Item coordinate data
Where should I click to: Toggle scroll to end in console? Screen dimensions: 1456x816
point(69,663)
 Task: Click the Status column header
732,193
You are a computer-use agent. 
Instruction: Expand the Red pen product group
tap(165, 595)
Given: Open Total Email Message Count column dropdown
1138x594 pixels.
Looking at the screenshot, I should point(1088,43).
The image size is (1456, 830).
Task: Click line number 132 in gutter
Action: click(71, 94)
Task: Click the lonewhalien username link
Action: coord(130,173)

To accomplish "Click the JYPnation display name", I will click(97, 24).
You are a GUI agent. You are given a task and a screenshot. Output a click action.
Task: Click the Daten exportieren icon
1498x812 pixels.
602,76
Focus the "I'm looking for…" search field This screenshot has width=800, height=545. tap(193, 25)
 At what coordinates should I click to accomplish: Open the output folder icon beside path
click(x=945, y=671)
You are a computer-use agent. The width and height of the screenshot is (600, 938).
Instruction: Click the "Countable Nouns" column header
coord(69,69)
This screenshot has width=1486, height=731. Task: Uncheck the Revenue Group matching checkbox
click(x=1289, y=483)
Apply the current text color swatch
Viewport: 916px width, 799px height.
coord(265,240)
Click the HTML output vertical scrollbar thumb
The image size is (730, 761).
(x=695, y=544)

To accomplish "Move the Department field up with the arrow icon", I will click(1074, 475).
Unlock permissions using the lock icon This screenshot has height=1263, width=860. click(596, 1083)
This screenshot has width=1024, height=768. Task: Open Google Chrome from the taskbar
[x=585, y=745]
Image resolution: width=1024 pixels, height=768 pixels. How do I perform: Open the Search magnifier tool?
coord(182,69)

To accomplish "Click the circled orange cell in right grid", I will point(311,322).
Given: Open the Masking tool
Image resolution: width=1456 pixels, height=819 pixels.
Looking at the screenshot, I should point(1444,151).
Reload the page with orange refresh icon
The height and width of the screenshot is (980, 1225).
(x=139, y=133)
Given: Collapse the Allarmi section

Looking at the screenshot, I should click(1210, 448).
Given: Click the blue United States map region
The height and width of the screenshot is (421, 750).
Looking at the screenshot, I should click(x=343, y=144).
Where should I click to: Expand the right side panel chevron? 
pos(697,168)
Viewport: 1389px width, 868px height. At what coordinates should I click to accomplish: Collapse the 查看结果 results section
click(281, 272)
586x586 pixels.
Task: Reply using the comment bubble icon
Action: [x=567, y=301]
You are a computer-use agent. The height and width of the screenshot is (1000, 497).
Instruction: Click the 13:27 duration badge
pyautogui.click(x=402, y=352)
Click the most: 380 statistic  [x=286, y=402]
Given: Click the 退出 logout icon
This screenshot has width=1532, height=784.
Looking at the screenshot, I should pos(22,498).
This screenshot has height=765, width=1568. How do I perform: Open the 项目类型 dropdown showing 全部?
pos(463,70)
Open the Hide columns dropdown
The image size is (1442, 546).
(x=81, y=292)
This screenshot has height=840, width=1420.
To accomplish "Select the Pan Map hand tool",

= TASK REQUIREMENTS =
Find every line in the listing above that contains the string "field" and copy each one. Matching is case-sensitive.

= SOLUTION BELOW =
Focus the "I'm looking for…" search field This screenshot has width=800, height=545. tap(193, 25)
To accomplish "Move the Department field up with the arrow icon", I will click(1074, 475).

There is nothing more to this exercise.